Slough continues its strong performance in relation to the suitability of accommodation for care leavers. 93% of 18 to 21 year old care leavers live in suitable accommodation compared to Statistical Neighbours 84.5% and the SE region 80% (both 2019/2020 figures). No care leaver lives in bed and breakfast accommodation, something the Trust is pleased to state has not happened for many years.
A fully staffed Commissioning team with a Commissioning lead has been able to embark on several workstreams to strengthen work with providers to support effective and sufficient local placements. This has included the promotion of local fostering and residential capacity, refreshing protocols to improve decision making, increased quality assurance of providers and a focus on increased value for money. The Trust has added new providers to its accredited list of 16+ semi independent provision and in May 2021 it starts a pilot for five young people aged 16+ with complex needs to live in semi-independent provision with wrap around support. All of this work has resulted in the increase in the number of placement providers, but there is still an issue with emergency placements.

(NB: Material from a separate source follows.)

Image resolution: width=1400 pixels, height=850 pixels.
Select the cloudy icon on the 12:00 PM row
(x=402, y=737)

Integration between the Trust and Council is enabling the joint use of funding on successful projects. Both organisations have been undertaking a joint commissioning programme for support and accommodation for young people aged 16-25 years. This has resulted in better pathways into housing and independent living for Care Leavers having an impact via a reduction in the number of care leavers in semi-independent housing at significant cost. There has also been an improvement in the assessment and provision of services for homeless 16- and 17-year-olds where these young people are assessed and offered support to meet their needs.

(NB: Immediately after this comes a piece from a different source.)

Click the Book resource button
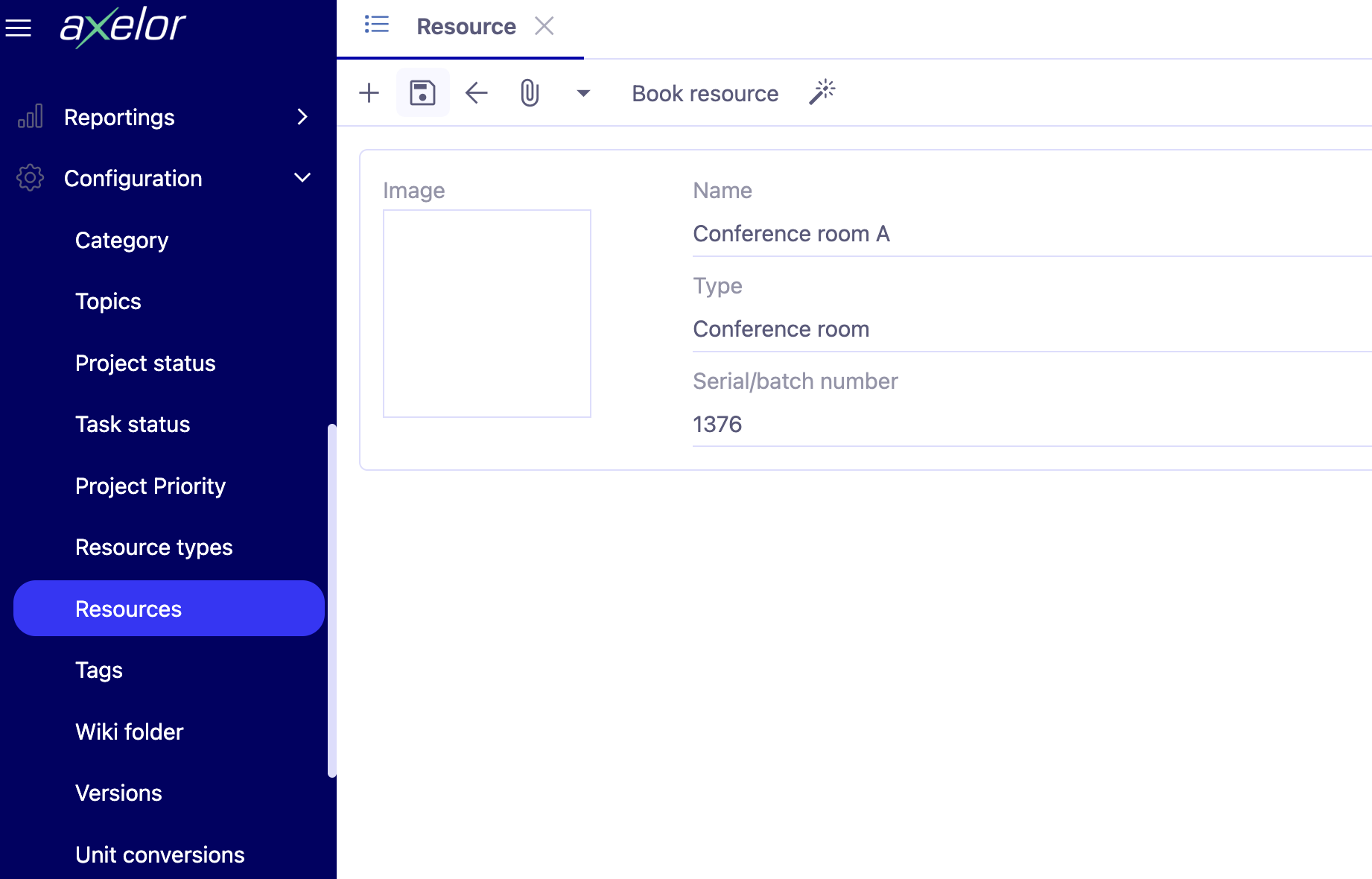The width and height of the screenshot is (1372, 879). point(704,92)
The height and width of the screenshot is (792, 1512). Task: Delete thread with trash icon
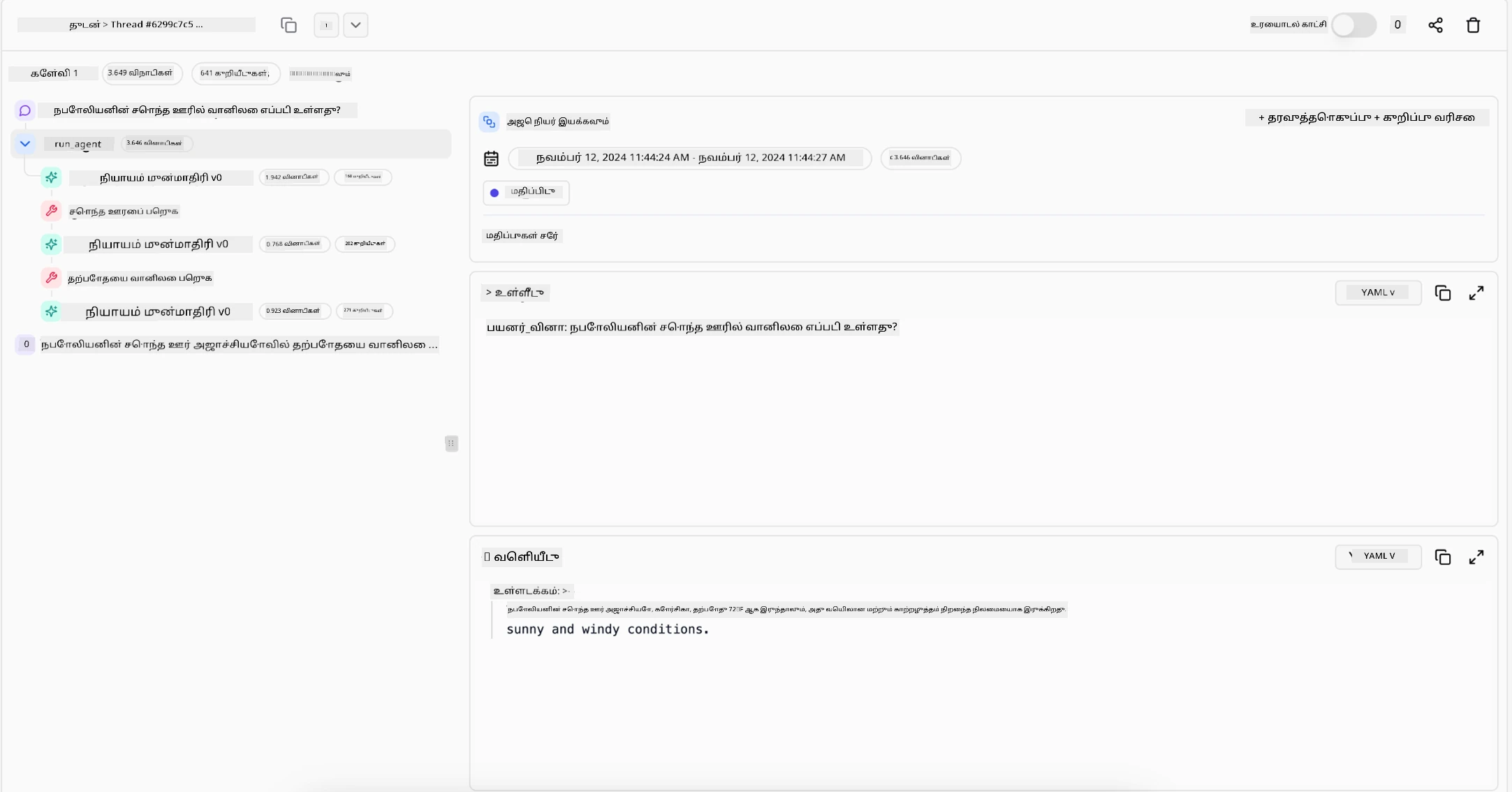click(1473, 25)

In the next financial year the Independent Fostering Agency will receive its regulatory judgement inspection, Youth Offending Services will be subject to HMIP scrutiny and the adoption service will receive its next inspection. At the same time the partnership across Slough is expecting a SEND Local Area inspection and the prospect of a Joint Targeted Area Inspection is always a possibility.

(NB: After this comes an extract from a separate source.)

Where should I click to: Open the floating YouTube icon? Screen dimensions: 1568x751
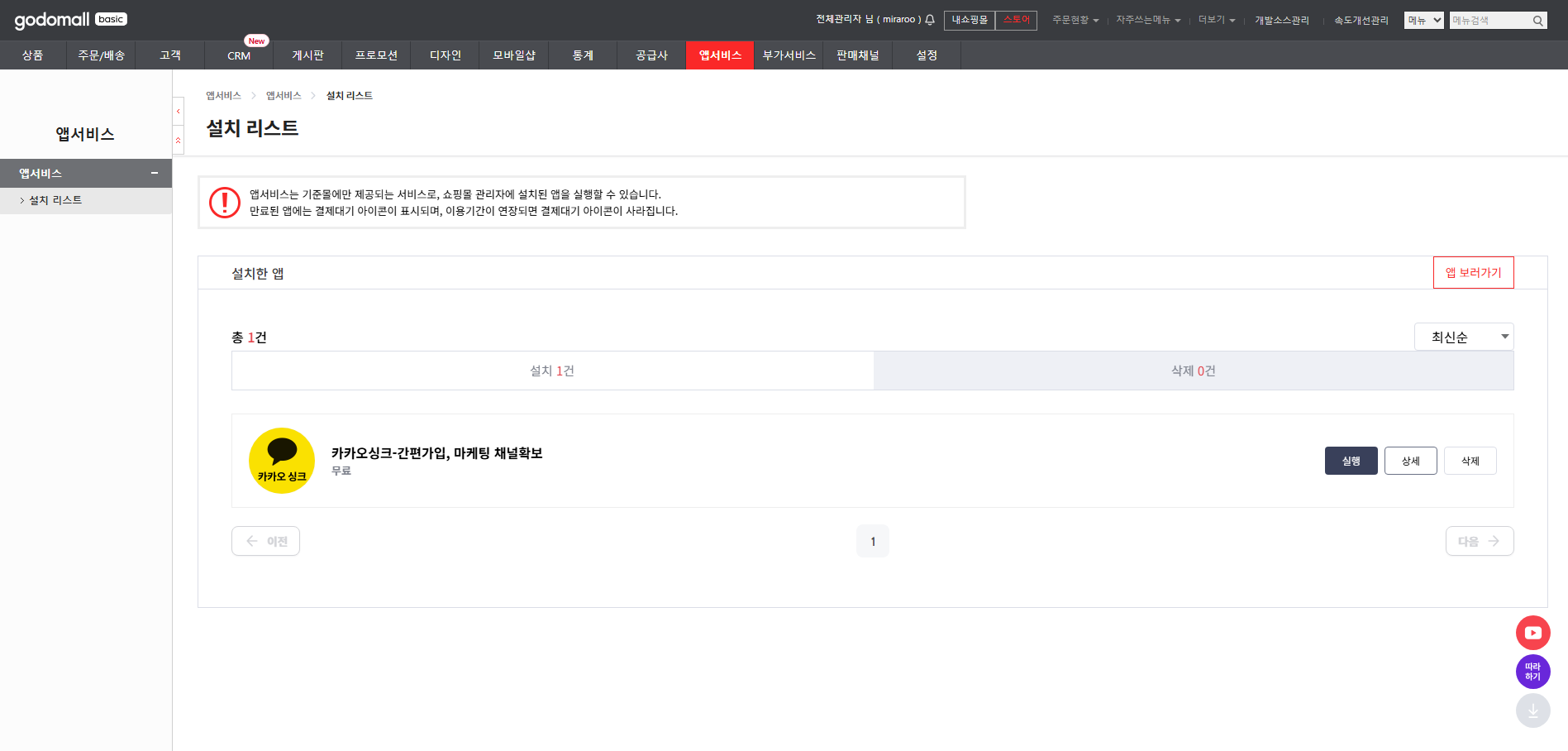(x=1533, y=632)
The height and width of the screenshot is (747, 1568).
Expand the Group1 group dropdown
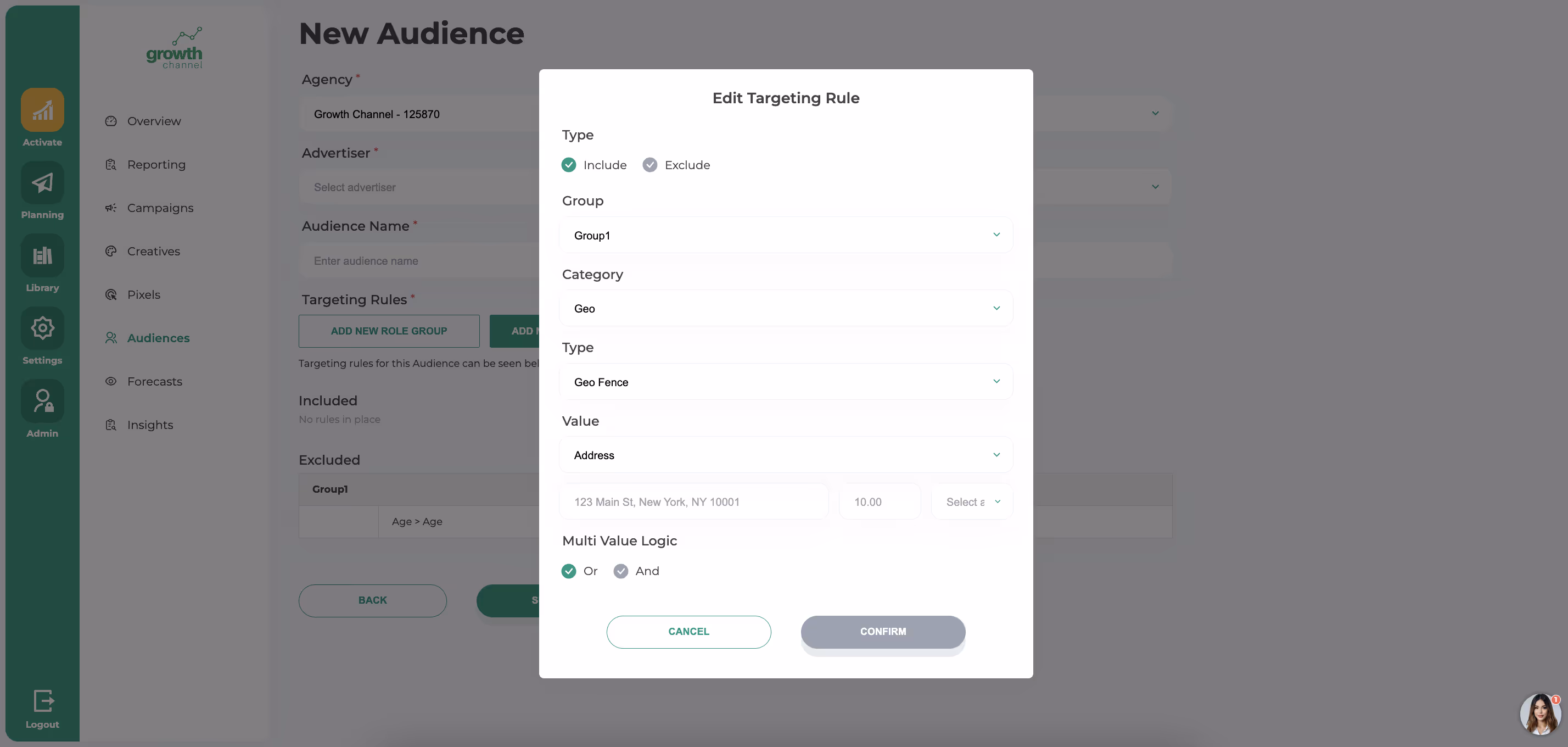[x=785, y=236]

This will be against a backdrop of Covid-19 continuing and a roadmap out of lockdown. We continue to develop our understanding of the long term impacts on children, families and staff in Slough to refine how services should be delivered to meet these varied needs.
The Trust is in a different position to where it was 12 months ago. Services have improved following a dip but there still exists a level of variability in areas of practice and now is the time to push forward to ensure services are good or better. The Trust’s biggest challenge is the stability of its workforce and turnover needs to be reduced to embed changes and improve outcomes for children and families.
The bringing together of Council and Trust strategic leadership roles, a maturing partnership with the Council and integration of services puts the Trust on a solid footing to realise ambitions for consistently good services for vulnerable children and families in Slough. Everyone in Slough is determined to deliver high quality services which change children and young people’s lives for the better. We believe our plans to turn our ambitions into reality are clear and achievable, and we know what we need to do to get there.